От вторжения неприятелей в Россию до отступления русских от Вильны

We use cookies. Read the Privacy and Cookie Policy

От вторжения неприятелей в Россию до отступления русских от Вильны

Распоряжения на случай вторжения неприятельского. – Высочайшие повеления при вторжении Наполеона. – Приказ армиям. – Рескрипт Графу Салтыкову. – Письма Государя к Графу Салтыкову и к Шведскому Наследному Принцу. – Отправление Балашева к Наполеону. – Отъезд Государя из Вильны в Свенцяны. – Отступление 1-й армии. – Движение неприятеля из Ковно. – Очищение Вильны Русскими войсками. – Вступление Наполеона в Вильну.

Близость вторжения Наполеона в пределы России не была сокрыта от Государя. Его Величество знал, что на великое пространство левого берега Немана налегли, как черные тучи, войска неприятельские и что в самом скором времени хотел Наполеон переправляться. 10 Июня Государь писал Графу Салтыкову: «Ежечасно ожидаем быть атакованы. С полной надеждой на Всевышнего и на храбрость Российских войск, готовимся отразить неприятеля». Прошел еще день. Настало 12 Июня. Поутру Император получил донесение о намерении неприятелей переходить немедленно через Неман. Тотчас велено: Платову ударить во Фланг их, как скоро они переправятся[39]; Князю Багратиону поддерживать Платова[40]; Литовскому Военному Губернатору отправить из Вильны внутрь Империи казенные деньги, архивы, планы[41]. Три повеления сии начинались следующими словами, которые совершенно опровергают укоренившееся ложное мнение, будто Наполеон застал нашу армию врасплох: «Все силы Наполеона сосредоточены между Ковно и Меречем, и сего числа ожидается переправа неприятеля чрез Неман».

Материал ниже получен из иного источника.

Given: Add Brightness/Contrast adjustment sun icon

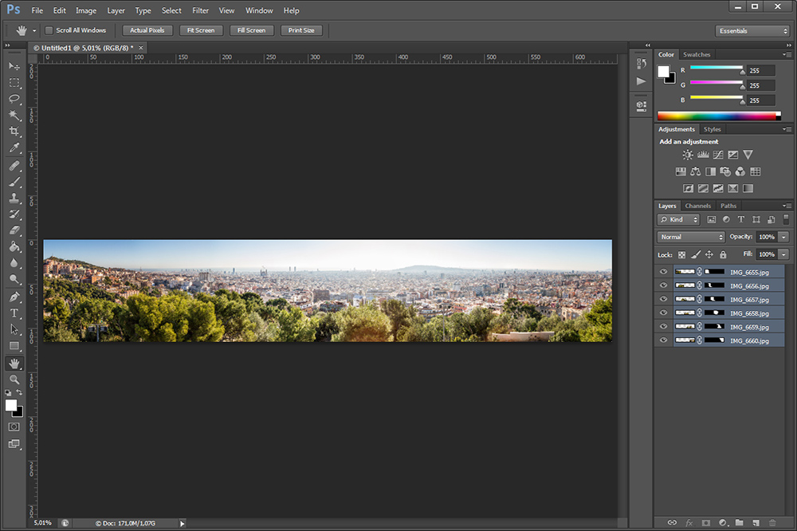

Для прочих лиц, находившихся в главной квартире, близость неминуемой войны была тайной. Даже окружавшие Государя не знали, что уже пробил час развязки. Как глубокая тишина предшествует бурным явлениям природы, так в самый день 12 Июня, когда должно было совершиться одно из величайших по своим последствиям событий, в Вильне все было спокойно. Проведя несколько недель в тщетном ожидании нашествия неприятельского, привыкли к мысли, что еще не скоро грянет военная гроза. Скучая единообразной жизнью, Генерал-Адъютанты просили Его Величество удостоить Своим присутствием приготовленный ими в тот день бал в Закрете, загородном доме Генерала Беннигсена. Император принял приглашение. Во время бала приехал курьер с донесением, что неприятели наводят мосты на Неман. Министр Полиции Балашев, к которому явился курьер, тихонько доложил Государю о полученном известии. Император приказал Балашеву хранить его в тайне. Бал длился еще около часа. Никто не догадывался о важности привезенного донесения.

Большая часть ночи с 12-го на 13-е проведена Государем в трудах и без сна. Ему одному предлежало подъять исполинское бремя защиты Империи и прав человечества. Сперва занимался Государь с Главнокомандующим 1-й армии Барклаем-де-Толли, который был и Военным Министром. По выходе от Его Величества Барклай-де-Толли писал ко всем корпусным командирам следующее: «Неприятель переправился близ Ковно, и армия сосредоточивается за Вильной; почему предписывается вам начать тотчас отступление по данным вам повелениям»[42]. Платову и Князю Багратиону сообщено о немедленном начатии решительных действий[43]. Потом Император послал за Государственным Секретарем Шишковым и сказал ему: «Надобно теперь же написать приказ к войскам, а в Петербург к Графу Салтыкову о вступлении неприятеля в наши пределы. Скажи, что Я не помирюсь, покуда хоть один неприятельский воин будет оставаться в нашей земле». В сих словах содержится вся тайна того, каким образом Александр намеревался бороться с Наполеоном. В них видна высокая мысль Его, развитием коей была вся Отечественная война – погибнуть или победить! В них заключается и все совершившееся впоследствии: торжество Александра и падение Наполеона с неизмеримой высоты. Слова сии будут переходить из рода в род и с благоговением повторяться поздним потомством. Они должны служить назидательным уроком для грядущих времен, и, если бы Провидению угодно было когда-нибудь подвергнуть Отечество наше новому испытанию, если бы соединенная Европа, как в 1812 году, возмечтала поколебать Россию, народ Русский вспомнит слова Александра и бестрепетно пойдет на бой, повторяя их.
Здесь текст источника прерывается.